PDA

View Full Version : Israel hits Lebanon, Marines help Americans leave



thedrifter
07-20-06, 06:02 AM
Israel hits Lebanon, Marines help Americans leave
Thu Jul 20, 2006 5:34 AM ET

By Alaa Shahine

BEIRUT (Reuters) - A token force of U.S. Marines landed in Lebanon on Thursday to evacuate Americans stranded by a nine-day-old Israeli bombardment that has killed more than 300 people but failed to stop Hizbollah rocket strikes on Israel.

It was the U.S. military's first return to Lebanon since it withdrew in 1984, months after a Shi'ite Muslim suicide bomber destroyed a Marine barracks killing 241 U.S. service personnel.

About 40 Marines arrived on a beach in a Christian area north of Beirut at dawn to ferry about 1,200 Americans to Cyprus as part of efforts to extract U.S. citizens caught in a war zone like thousands of other foreigners, many of Lebanese origin.

The Marines, helped by Lebanese soldiers, sloshed through waves to carry women and children to the landing craft. Some frightened children cried, but many people smiled with relief.

"We are very happy to leave," said Lebanese-born American Fadia Semaan, fleeing with her husband and three children.

"We are used to war from 30 years ago, but the kids are not," said her husband, George.

"We are glad to be leaving, but also very sad. We left a lot of family behind with no food or money or anything else."

Hizbollah, whose links to Iran and Syria raise fears the current conflict could spread, has not impeded the exodus of foreigners trapped in Lebanon by Israeli bombing of ports, airports and roads.

Israel is under pressure not to endanger the land and sea escape routes organized by embassies requesting safe passage for bus convoys to Syria and ferries to Cyprus, Greece or Turkey.

Instead, Israeli planes struck mostly at Shi'ite strongholds in the eastern towns of Baalbek and Hermel, the southern Beirut area of Bir al-Abed and several southern villages.

Two Israeli soldiers were wounded in fighting with Hizbollah guerrillas along the border with Lebanon, the Israeli army said.

Israeli troops have launched cross-border raids in recent days to try to stop Hizbollah firing rockets into northern Israel, where 15 civilians have been killed.

Israel has not ruled out a major thrust into Lebanon, but is wary of returning to territory it abandoned under the pressure of Hizbollah attacks in 2000 after a 22-year occupation.

Israel launched its offensive after Hizbollah captured two soldiers and killed eight in a cross-border raid on July 12. It has rejected Hizbollah's proposal for a prisoner swap.

RAID ON "BUNKER"

Soon after Lebanon's prime minister said Israel's onslaught had "torn the country to shreds", bombs crashed into a southern Beirut suburb on Wednesday aiming at what an Israeli military source said was a bunker sheltering Hizbollah's leader.

The Shi'ite guerrilla group said it had suffered no casualties in the raid on what it said was a half-built mosque.

Other air strikes killed 65 Lebanese civilians on Wednesday, the deadliest one-day toll so far. Hizbollah rockets killed two children in the northern Israeli city of Nazareth.

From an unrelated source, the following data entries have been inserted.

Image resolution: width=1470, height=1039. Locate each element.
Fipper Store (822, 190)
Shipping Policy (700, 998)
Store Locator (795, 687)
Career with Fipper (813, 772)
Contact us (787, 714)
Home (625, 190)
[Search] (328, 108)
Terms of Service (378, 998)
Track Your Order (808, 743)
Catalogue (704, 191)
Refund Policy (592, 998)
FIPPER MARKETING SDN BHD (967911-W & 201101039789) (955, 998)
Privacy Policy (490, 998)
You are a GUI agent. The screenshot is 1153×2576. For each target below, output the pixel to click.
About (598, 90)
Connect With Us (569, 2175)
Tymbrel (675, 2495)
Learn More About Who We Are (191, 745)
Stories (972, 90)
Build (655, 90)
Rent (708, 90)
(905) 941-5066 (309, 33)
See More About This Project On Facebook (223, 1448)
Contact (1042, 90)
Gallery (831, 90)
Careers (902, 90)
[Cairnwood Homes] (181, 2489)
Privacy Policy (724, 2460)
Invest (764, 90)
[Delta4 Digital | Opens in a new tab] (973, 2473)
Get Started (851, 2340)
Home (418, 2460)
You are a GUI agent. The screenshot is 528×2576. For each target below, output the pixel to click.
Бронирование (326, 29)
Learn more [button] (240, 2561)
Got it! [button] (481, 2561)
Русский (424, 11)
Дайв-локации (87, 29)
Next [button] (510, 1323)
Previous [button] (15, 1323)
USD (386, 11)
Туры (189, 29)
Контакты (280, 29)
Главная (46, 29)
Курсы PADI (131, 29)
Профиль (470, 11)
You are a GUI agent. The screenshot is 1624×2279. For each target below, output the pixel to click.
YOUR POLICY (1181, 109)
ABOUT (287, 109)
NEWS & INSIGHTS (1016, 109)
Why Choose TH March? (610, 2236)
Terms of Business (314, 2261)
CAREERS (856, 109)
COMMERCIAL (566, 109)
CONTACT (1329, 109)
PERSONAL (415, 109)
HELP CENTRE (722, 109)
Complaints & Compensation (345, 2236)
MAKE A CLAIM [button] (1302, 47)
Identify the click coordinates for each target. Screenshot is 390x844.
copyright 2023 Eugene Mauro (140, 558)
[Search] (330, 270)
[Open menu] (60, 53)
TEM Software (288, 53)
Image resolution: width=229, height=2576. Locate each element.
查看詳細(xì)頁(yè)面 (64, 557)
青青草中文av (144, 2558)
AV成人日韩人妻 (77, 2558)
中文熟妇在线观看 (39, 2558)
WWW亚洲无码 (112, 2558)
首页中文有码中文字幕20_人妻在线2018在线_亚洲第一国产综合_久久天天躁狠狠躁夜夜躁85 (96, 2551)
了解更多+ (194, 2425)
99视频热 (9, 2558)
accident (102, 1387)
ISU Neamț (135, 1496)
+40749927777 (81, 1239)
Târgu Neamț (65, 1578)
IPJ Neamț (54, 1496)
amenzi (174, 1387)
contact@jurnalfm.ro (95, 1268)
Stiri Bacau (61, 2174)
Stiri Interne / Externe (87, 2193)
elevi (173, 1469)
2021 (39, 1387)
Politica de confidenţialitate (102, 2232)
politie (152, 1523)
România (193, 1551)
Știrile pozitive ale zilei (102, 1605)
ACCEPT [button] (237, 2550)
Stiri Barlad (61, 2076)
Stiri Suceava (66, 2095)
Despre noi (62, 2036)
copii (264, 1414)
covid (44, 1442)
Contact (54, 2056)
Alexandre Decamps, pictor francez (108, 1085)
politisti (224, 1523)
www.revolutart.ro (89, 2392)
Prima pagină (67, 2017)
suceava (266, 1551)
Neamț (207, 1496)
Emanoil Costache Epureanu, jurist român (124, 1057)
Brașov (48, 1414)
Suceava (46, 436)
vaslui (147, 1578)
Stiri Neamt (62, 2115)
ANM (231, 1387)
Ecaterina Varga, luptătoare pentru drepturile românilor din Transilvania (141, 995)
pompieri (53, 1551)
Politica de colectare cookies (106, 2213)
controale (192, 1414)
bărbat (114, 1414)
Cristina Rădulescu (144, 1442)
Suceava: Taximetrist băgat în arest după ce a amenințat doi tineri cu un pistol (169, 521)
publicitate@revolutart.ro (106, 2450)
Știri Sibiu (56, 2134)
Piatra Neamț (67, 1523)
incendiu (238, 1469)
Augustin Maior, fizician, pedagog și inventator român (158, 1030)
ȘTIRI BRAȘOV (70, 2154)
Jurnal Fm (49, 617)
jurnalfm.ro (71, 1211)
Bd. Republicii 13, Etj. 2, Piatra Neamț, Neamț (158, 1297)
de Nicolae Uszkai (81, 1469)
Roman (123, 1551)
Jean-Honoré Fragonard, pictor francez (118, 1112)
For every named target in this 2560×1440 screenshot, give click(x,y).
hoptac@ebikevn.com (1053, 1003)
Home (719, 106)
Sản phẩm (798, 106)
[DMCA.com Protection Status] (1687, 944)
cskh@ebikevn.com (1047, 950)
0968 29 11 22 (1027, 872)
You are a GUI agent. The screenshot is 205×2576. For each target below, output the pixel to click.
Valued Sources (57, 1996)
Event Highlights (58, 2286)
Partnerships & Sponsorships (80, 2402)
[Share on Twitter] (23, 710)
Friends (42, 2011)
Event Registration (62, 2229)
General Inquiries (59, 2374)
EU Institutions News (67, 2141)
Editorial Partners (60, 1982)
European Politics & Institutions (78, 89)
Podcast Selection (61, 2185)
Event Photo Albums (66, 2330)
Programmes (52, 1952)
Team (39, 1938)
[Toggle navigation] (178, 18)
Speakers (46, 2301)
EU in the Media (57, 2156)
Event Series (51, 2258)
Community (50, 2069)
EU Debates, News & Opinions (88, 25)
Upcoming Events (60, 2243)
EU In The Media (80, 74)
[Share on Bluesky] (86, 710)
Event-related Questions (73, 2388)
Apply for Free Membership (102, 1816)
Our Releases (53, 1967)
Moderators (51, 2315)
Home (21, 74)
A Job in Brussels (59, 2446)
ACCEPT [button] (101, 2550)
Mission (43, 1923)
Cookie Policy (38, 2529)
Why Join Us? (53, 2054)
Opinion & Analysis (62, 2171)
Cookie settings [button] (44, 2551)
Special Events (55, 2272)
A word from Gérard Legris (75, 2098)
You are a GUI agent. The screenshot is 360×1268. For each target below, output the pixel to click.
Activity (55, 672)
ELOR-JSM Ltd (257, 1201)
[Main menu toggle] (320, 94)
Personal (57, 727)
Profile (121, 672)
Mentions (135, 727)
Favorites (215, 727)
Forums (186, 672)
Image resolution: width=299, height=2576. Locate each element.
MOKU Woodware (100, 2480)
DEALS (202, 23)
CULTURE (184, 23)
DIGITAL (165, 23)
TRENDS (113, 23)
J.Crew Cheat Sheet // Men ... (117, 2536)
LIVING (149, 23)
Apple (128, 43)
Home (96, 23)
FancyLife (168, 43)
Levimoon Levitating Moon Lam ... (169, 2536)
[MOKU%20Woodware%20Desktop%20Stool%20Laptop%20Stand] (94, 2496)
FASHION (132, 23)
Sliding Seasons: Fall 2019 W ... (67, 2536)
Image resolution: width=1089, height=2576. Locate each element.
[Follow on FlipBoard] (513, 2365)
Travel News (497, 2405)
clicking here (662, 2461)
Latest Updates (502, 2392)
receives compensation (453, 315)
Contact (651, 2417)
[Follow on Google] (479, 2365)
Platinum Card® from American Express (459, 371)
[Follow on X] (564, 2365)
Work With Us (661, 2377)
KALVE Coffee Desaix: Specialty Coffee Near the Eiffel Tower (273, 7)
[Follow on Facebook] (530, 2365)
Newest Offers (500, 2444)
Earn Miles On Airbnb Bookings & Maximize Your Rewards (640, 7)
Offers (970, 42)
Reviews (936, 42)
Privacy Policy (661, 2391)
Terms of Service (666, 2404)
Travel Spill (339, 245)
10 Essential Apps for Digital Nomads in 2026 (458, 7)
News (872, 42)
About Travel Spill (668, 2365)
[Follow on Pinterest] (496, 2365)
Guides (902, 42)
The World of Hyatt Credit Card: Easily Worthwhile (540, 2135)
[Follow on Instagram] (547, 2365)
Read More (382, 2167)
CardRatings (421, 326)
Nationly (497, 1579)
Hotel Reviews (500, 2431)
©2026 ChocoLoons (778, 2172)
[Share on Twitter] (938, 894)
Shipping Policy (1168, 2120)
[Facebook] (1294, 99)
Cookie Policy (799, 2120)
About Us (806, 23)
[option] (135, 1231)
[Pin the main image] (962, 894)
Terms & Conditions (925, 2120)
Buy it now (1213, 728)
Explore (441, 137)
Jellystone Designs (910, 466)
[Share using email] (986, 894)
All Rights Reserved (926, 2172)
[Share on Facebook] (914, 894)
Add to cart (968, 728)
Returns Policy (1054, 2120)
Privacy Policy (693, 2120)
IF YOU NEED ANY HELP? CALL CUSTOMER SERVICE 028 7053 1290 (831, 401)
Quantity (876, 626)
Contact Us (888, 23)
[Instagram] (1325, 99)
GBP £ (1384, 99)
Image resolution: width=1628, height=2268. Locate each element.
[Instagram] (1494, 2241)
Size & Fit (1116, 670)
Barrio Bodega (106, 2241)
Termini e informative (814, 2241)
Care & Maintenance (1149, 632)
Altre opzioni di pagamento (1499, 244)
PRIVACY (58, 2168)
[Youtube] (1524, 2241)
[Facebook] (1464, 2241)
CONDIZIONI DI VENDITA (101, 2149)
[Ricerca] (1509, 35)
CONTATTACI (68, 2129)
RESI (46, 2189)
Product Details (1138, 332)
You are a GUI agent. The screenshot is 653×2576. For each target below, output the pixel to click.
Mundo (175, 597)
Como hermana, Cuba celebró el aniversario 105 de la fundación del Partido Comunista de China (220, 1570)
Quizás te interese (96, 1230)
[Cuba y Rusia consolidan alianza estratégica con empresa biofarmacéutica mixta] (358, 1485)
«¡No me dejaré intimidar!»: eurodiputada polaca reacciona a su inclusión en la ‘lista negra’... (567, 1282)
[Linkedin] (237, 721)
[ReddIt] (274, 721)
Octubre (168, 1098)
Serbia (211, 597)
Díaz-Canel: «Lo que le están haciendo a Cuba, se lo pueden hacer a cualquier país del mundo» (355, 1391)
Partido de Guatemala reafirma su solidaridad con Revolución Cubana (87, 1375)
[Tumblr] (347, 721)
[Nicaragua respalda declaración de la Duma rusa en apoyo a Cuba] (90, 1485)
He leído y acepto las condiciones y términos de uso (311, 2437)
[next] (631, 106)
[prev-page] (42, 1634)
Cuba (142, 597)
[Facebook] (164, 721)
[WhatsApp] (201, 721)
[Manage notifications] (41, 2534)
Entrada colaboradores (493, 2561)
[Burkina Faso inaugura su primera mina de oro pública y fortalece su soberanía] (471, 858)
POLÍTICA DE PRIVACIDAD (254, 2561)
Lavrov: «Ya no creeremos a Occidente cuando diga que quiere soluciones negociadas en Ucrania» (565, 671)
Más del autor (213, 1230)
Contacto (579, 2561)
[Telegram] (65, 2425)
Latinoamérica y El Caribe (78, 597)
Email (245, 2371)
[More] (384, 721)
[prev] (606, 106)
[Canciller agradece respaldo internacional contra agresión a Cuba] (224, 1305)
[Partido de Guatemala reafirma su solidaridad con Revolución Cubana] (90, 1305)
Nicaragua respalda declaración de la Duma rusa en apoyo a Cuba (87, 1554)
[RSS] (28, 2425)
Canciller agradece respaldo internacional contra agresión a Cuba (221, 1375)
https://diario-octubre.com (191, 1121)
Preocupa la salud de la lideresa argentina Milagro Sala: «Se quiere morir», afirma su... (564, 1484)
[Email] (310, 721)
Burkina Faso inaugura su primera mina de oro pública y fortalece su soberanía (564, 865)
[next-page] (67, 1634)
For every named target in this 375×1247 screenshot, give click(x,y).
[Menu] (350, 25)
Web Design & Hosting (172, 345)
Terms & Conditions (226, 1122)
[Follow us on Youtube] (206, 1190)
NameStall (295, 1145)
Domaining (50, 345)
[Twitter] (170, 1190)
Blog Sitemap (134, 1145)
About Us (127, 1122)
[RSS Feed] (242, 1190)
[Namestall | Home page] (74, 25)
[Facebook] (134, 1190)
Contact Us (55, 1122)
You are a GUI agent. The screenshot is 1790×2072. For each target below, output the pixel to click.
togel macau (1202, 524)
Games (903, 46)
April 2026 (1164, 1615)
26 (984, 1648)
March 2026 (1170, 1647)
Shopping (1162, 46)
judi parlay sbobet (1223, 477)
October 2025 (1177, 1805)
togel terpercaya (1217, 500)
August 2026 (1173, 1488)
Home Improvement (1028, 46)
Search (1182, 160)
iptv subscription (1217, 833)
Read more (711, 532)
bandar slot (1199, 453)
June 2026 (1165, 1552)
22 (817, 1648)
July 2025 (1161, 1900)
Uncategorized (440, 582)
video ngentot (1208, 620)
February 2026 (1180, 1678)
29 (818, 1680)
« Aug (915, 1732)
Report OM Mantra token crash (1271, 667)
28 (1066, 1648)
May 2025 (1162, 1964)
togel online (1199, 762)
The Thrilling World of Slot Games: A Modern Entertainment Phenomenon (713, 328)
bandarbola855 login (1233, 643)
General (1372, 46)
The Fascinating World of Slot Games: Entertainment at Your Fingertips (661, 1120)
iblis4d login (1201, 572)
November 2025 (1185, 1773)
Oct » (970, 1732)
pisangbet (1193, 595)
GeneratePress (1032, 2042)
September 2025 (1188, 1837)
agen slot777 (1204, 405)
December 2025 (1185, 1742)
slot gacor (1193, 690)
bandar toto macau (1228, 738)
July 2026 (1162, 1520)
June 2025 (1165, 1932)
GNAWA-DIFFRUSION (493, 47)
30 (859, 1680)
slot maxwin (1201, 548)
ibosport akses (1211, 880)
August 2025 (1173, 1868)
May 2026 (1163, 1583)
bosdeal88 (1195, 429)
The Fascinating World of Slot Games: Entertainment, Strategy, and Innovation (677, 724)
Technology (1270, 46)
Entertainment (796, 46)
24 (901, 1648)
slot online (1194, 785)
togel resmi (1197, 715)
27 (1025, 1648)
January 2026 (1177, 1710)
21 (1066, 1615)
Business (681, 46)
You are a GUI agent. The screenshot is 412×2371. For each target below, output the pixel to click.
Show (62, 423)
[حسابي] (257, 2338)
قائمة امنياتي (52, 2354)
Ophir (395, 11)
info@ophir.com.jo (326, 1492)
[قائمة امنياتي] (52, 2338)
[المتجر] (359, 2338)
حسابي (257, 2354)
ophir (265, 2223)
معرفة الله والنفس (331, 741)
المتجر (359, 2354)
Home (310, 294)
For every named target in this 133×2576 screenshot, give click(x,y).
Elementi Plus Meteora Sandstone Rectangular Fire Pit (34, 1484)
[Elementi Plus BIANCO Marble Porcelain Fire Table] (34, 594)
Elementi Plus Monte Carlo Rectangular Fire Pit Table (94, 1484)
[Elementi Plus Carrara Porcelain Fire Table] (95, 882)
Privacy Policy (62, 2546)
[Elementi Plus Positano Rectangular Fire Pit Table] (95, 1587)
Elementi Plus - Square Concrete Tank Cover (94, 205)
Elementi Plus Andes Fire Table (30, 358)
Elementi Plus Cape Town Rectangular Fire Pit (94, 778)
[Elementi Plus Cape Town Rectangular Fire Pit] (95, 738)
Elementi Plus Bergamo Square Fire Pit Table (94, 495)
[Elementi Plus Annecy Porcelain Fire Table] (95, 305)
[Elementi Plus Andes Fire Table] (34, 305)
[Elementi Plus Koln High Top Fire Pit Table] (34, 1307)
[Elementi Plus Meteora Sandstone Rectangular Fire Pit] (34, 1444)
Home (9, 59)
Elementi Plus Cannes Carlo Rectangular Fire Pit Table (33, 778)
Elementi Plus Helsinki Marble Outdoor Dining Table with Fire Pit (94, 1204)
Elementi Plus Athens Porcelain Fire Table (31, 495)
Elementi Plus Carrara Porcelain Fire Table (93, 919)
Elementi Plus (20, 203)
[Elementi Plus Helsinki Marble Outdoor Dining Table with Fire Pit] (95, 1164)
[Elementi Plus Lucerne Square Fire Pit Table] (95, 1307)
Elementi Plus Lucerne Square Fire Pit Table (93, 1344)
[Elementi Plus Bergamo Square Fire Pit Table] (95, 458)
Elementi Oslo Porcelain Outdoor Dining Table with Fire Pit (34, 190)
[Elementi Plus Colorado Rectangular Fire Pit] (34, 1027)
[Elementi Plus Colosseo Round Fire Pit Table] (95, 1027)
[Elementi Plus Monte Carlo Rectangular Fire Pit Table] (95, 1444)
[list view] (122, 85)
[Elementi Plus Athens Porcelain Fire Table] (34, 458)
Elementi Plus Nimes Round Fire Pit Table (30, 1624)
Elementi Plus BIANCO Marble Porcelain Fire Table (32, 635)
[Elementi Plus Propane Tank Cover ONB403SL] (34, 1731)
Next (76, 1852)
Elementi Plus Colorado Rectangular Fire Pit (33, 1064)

Frightened civilians feared the bombing would get worse once the evacuation of thousands of foreign nationals is completed.

"I have a very bad feeling that after the foreigners flee the bombings will get worse," said 37-year old Ziad Nayef, a costume designer. "Nobody cares about Arab lives."

There was no sign Israel or Hizbollah were ready to heed the Beirut government's pleas for an immediate halt to a war that has killed at least 301 people in Lebanon and 29 in Israel.

Russia has joined France in demanding a ceasefire, but the United States, Israel's chief ally, has opposed any resolution by the U.N. Security Council calling for a halt to the fighting.

"We are calling, as a first step, for the immediate declaration of a ceasefire," Russia's Kommersant newspaper on Thursday quoted Foreign Minister Sergei Lavrov as saying.

Lebanese Prime Minister Fouad Siniora said more than 500,000 people had been displaced and appealed for international help.

His Israeli counterpart Ehud Olmert said the bombardment would last "as long as necessary" to free the two soldiers captured by Hizbollah and ensure its militants are disarmed.

Israel's offensive in Lebanon has coincided with a major push into the Gaza Strip to retrieve another soldier, seized by Palestinian gunmen on June 25 and stop cross-border rocket fire.

Israeli troops killed a Palestinian in clashes in a central Gaza refugee camp on Thursday, witnesses said. An air strike on the same camp killed a militant and wounded eight, medics said.

Troops killed 15 Palestinians during raids in the Gaza Strip and West Bank on Wednesday. Israel's offensive, launched on June 28, has killed about 110 Palestinians, half of them militants.